--- Document passage ---
----------

Dolphin photographer with the Whale and Dolphin conservation society Charlie Philips regularly records and posts beautiful images of Dolphins from the Moray Firth on Mastodon

Laline Paul’s brilliant Pod will haunt you eternally.

Bad Kharma at Marineland in the L.A. Times: https://www.latimes.com/california/story/2023-08-17/palos-verdes-peninsula-marineland-ocean-karma-patt-morrison

—Recovery of the Orcadian Pictish stone in Deerness: https://www.bbc.co.uk/news/uk-scotland-north-east-orkney-shetland-37798080

Rampant, Pizzled Magic

I moved to London twenty years ago. The city met me head on as I landed on English shores. I grappled in its swift embrace, alight with its endless puzzles. Here was a city that had a place for me, even as it bled me dry. In London, there is a place for everyone.

Last week I prepared to leave for London as if I were going to meet a lover, a being vast and strange, an entity that knew me once and perhaps remembers. We go back to our pasts to find the self we I left-the person we were. We look for who we were when I were in it.

In Lon-don. The two-syllable bell still tolls for me.

American novelist Herman Melville said that London was one of two places in the world where ‘a man could most effectively disappear.’ The second place was the South Seas. As a woman of a certain age, a childless cat lady in the age of neo-fascism, I can attest this works well for my gender, also. This disappearance is not an erasure, rather, a magic trick. What happens to the magician’s assistant in all her sequins and tulle? She is still there behind the illusion. She counts breaths, thinks of her supper even as she evaporates from sight. The swirling grind of London is the magician’s flourish, the tap of the hat and then—ta-da!

----------

--- Available data ---
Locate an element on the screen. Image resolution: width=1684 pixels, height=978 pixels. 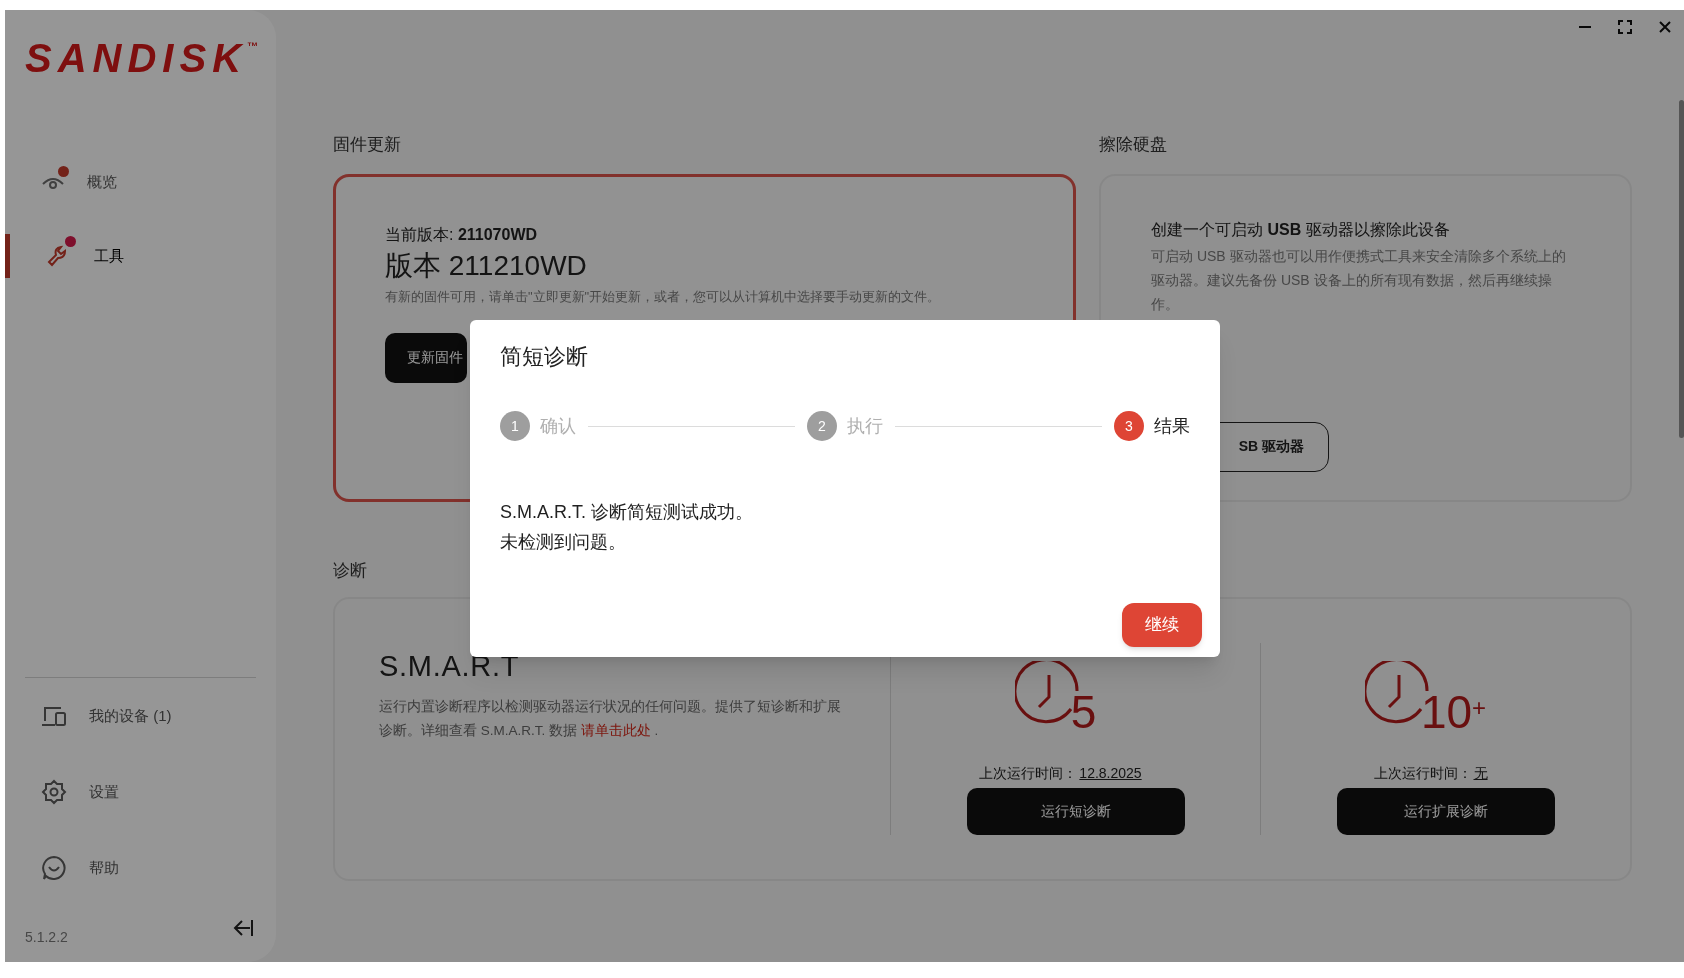
section-heading: 擦除硬盘 is located at coordinates (1134, 145).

----------

--- Prompt ---
Answer these questions about the passage:
(a) Where are the dolphins in Charlie Philips's images from?
(b) How many years ago did the writer move to London?
(c) According to Herman Melville, what was the second place where a man could most effectively disappear?
None of the material is needed here.

--- Solution for this task ---
(a) The Moray Firth
(b) Twenty years ago
(c) The South Seas